→ Passage given

# outside g scale



## skeazle (Sep 9, 2019)

Hello everyone! I am new on this forum and new to model railroad. I don't know if I completed everything ok on here. I am from Pa. and I got the ok from the better half to put in a G scale train in Her garden. Question I have is do you think I should dig out a footer 3 or 4 inches deep and fill it with #2B stones and tamp it down before I lay down tracks? Thanks, Jim


----------



## DMASSO (Jul 25, 2015)

There are many methods for outdoor track installation. Everyone has their favorite. 
Do you plan to secure the track? PA winter weather can effect how you install the track.


----------



## Gramps (Feb 28, 2016)

→ Stored data
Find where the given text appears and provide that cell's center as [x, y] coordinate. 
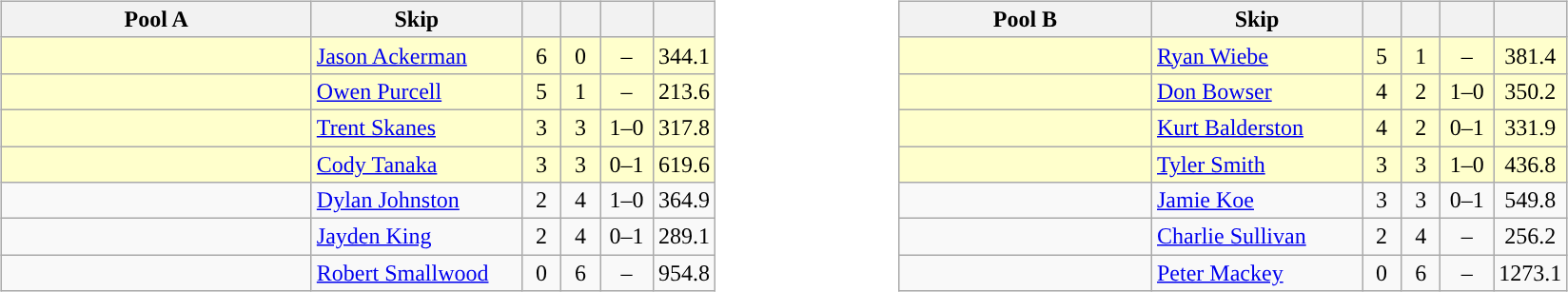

→ Stated task 1
In the thread on outdoor G scale track, how deep does the first poster think of digging the footer?
→ Stated task 2
Transcribe the part of the thread on outdoor G scale track starting with "## skeazle (Sep" and going on through "has their favorite.".

→ Worked answer 1
3 or 4 inches deep

→ Worked answer 2
## skeazle (Sep 9, 2019)

Hello everyone! I am new on this forum and new to model railroad. I don't know if I completed everything ok on here. I am from Pa. and I got the ok from the better half to put in a G scale train in Her garden. Question I have is do you think I should dig out a footer 3 or 4 inches deep and fill it with #2B stones and tamp it down before I lay down tracks? Thanks, Jim


----------



## DMASSO (Jul 25, 2015)

There are many methods for outdoor track installation. Everyone has their favorite.